TASK DIRECTIONS
In your reply, write out each entry exactly as given.

Data entries
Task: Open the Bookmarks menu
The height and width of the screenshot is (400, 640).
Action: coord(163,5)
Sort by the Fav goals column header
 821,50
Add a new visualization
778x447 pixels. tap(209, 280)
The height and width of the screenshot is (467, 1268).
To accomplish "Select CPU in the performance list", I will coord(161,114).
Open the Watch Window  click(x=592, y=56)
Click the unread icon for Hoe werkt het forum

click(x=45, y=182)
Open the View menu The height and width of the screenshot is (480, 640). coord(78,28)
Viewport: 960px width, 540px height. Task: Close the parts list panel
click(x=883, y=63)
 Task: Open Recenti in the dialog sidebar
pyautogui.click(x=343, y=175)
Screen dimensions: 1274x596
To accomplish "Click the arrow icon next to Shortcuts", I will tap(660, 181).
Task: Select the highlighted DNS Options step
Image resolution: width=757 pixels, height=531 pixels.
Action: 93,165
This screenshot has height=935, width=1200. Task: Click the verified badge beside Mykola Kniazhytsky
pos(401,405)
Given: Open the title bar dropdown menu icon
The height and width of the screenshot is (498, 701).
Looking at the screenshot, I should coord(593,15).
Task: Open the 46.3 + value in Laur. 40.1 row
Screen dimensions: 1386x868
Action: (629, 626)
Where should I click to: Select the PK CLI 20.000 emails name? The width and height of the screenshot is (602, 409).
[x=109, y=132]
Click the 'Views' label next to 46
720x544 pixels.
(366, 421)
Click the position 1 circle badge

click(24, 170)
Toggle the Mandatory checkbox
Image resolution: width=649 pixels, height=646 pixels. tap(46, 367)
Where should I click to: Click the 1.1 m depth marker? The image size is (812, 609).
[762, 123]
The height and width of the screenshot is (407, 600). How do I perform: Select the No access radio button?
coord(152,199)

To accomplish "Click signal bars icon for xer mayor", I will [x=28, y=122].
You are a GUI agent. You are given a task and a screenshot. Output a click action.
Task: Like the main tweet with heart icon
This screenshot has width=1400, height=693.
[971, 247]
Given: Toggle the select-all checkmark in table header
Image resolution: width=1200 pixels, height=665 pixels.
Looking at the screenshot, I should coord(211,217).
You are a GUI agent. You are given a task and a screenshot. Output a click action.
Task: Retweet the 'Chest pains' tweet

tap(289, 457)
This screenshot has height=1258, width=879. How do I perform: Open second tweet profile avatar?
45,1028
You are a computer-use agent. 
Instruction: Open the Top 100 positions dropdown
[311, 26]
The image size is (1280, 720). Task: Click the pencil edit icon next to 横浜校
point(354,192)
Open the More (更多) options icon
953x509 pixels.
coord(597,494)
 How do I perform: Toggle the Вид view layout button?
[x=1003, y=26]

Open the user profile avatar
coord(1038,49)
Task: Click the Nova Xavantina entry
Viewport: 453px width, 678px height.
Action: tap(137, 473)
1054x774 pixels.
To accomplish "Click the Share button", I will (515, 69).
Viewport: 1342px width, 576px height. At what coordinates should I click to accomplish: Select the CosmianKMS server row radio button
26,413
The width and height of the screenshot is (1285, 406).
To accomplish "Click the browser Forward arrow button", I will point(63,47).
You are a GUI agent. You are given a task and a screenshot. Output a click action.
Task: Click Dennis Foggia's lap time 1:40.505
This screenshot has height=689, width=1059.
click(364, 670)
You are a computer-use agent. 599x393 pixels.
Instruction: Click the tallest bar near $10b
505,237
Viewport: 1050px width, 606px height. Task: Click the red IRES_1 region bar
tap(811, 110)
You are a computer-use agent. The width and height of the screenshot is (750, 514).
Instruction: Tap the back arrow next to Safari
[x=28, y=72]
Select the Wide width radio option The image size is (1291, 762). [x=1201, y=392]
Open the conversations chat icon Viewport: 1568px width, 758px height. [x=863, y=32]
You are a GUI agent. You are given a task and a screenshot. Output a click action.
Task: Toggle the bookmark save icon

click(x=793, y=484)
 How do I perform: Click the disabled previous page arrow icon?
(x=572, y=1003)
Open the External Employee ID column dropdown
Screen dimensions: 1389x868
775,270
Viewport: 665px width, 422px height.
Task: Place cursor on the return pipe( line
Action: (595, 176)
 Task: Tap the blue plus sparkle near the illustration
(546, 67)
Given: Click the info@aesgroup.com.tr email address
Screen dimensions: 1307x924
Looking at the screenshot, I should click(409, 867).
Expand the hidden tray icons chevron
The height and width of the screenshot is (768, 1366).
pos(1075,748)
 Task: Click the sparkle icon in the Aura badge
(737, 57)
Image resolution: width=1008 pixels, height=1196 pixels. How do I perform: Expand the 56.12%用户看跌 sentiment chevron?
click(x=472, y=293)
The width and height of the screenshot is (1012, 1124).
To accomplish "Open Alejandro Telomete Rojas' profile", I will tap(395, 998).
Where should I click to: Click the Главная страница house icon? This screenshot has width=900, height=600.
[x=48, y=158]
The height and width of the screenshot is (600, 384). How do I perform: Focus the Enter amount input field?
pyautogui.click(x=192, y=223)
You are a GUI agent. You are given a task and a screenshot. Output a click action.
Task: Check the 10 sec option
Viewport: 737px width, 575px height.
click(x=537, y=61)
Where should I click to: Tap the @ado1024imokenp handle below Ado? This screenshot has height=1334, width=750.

ANSWER TO THIS TASK
Task: Open the Bookmarks menu
The height and width of the screenshot is (400, 640).
Action: coord(163,5)
Sort by the Fav goals column header
 821,50
Add a new visualization
778x447 pixels. tap(209, 280)
The height and width of the screenshot is (467, 1268).
To accomplish "Select CPU in the performance list", I will coord(161,114).
Open the Watch Window  click(x=592, y=56)
Click the unread icon for Hoe werkt het forum

click(x=45, y=182)
Open the View menu The height and width of the screenshot is (480, 640). coord(78,28)
Viewport: 960px width, 540px height. Task: Close the parts list panel
click(x=883, y=63)
 Task: Open Recenti in the dialog sidebar
pyautogui.click(x=343, y=175)
Screen dimensions: 1274x596
To accomplish "Click the arrow icon next to Shortcuts", I will tap(660, 181).
Task: Select the highlighted DNS Options step
Image resolution: width=757 pixels, height=531 pixels.
Action: 93,165
This screenshot has height=935, width=1200. Task: Click the verified badge beside Mykola Kniazhytsky
pos(401,405)
Given: Open the title bar dropdown menu icon
The height and width of the screenshot is (498, 701).
Looking at the screenshot, I should coord(593,15).
Task: Open the 46.3 + value in Laur. 40.1 row
Screen dimensions: 1386x868
Action: (629, 626)
Where should I click to: Select the PK CLI 20.000 emails name? The width and height of the screenshot is (602, 409).
[x=109, y=132]
Click the 'Views' label next to 46
720x544 pixels.
(366, 421)
Click the position 1 circle badge

click(24, 170)
Toggle the Mandatory checkbox
Image resolution: width=649 pixels, height=646 pixels. tap(46, 367)
Where should I click to: Click the 1.1 m depth marker? The image size is (812, 609).
[762, 123]
The height and width of the screenshot is (407, 600). How do I perform: Select the No access radio button?
coord(152,199)

To accomplish "Click signal bars icon for xer mayor", I will [x=28, y=122].
You are a GUI agent. You are given a task and a screenshot. Output a click action.
Task: Like the main tweet with heart icon
This screenshot has width=1400, height=693.
[971, 247]
Given: Toggle the select-all checkmark in table header
Image resolution: width=1200 pixels, height=665 pixels.
Looking at the screenshot, I should coord(211,217).
You are a GUI agent. You are given a task and a screenshot. Output a click action.
Task: Retweet the 'Chest pains' tweet

tap(289, 457)
This screenshot has height=1258, width=879. How do I perform: Open second tweet profile avatar?
45,1028
You are a computer-use agent. 
Instruction: Open the Top 100 positions dropdown
[311, 26]
The image size is (1280, 720). Task: Click the pencil edit icon next to 横浜校
point(354,192)
Open the More (更多) options icon
953x509 pixels.
coord(597,494)
 How do I perform: Toggle the Вид view layout button?
[x=1003, y=26]

Open the user profile avatar
coord(1038,49)
Task: Click the Nova Xavantina entry
Viewport: 453px width, 678px height.
Action: tap(137, 473)
1054x774 pixels.
To accomplish "Click the Share button", I will (515, 69).
Viewport: 1342px width, 576px height. At what coordinates should I click to accomplish: Select the CosmianKMS server row radio button
26,413
The width and height of the screenshot is (1285, 406).
To accomplish "Click the browser Forward arrow button", I will point(63,47).
You are a GUI agent. You are given a task and a screenshot. Output a click action.
Task: Click Dennis Foggia's lap time 1:40.505
This screenshot has height=689, width=1059.
click(364, 670)
You are a computer-use agent. 599x393 pixels.
Instruction: Click the tallest bar near $10b
505,237
Viewport: 1050px width, 606px height. Task: Click the red IRES_1 region bar
tap(811, 110)
You are a computer-use agent. The width and height of the screenshot is (750, 514).
Instruction: Tap the back arrow next to Safari
[x=28, y=72]
Select the Wide width radio option The image size is (1291, 762). [x=1201, y=392]
Open the conversations chat icon Viewport: 1568px width, 758px height. [x=863, y=32]
You are a GUI agent. You are given a task and a screenshot. Output a click action.
Task: Toggle the bookmark save icon

click(x=793, y=484)
 How do I perform: Click the disabled previous page arrow icon?
(x=572, y=1003)
Open the External Employee ID column dropdown
Screen dimensions: 1389x868
775,270
Viewport: 665px width, 422px height.
Task: Place cursor on the return pipe( line
Action: (595, 176)
 Task: Tap the blue plus sparkle near the illustration
(546, 67)
Given: Click the info@aesgroup.com.tr email address
Screen dimensions: 1307x924
Looking at the screenshot, I should click(409, 867).
Expand the hidden tray icons chevron
The height and width of the screenshot is (768, 1366).
pos(1075,748)
 Task: Click the sparkle icon in the Aura badge
(737, 57)
Image resolution: width=1008 pixels, height=1196 pixels. How do I perform: Expand the 56.12%用户看跌 sentiment chevron?
click(x=472, y=293)
The width and height of the screenshot is (1012, 1124).
To accomplish "Open Alejandro Telomete Rojas' profile", I will tap(395, 998).
Where should I click to: Click the Главная страница house icon? This screenshot has width=900, height=600.
[x=48, y=158]
The height and width of the screenshot is (600, 384). How do I perform: Focus the Enter amount input field?
pyautogui.click(x=192, y=223)
You are a GUI agent. You are given a task and a screenshot. Output a click action.
Task: Check the 10 sec option
Viewport: 737px width, 575px height.
click(x=537, y=61)
Where should I click to: Tap the @ado1024imokenp handle below Ado? This screenshot has height=1334, width=750.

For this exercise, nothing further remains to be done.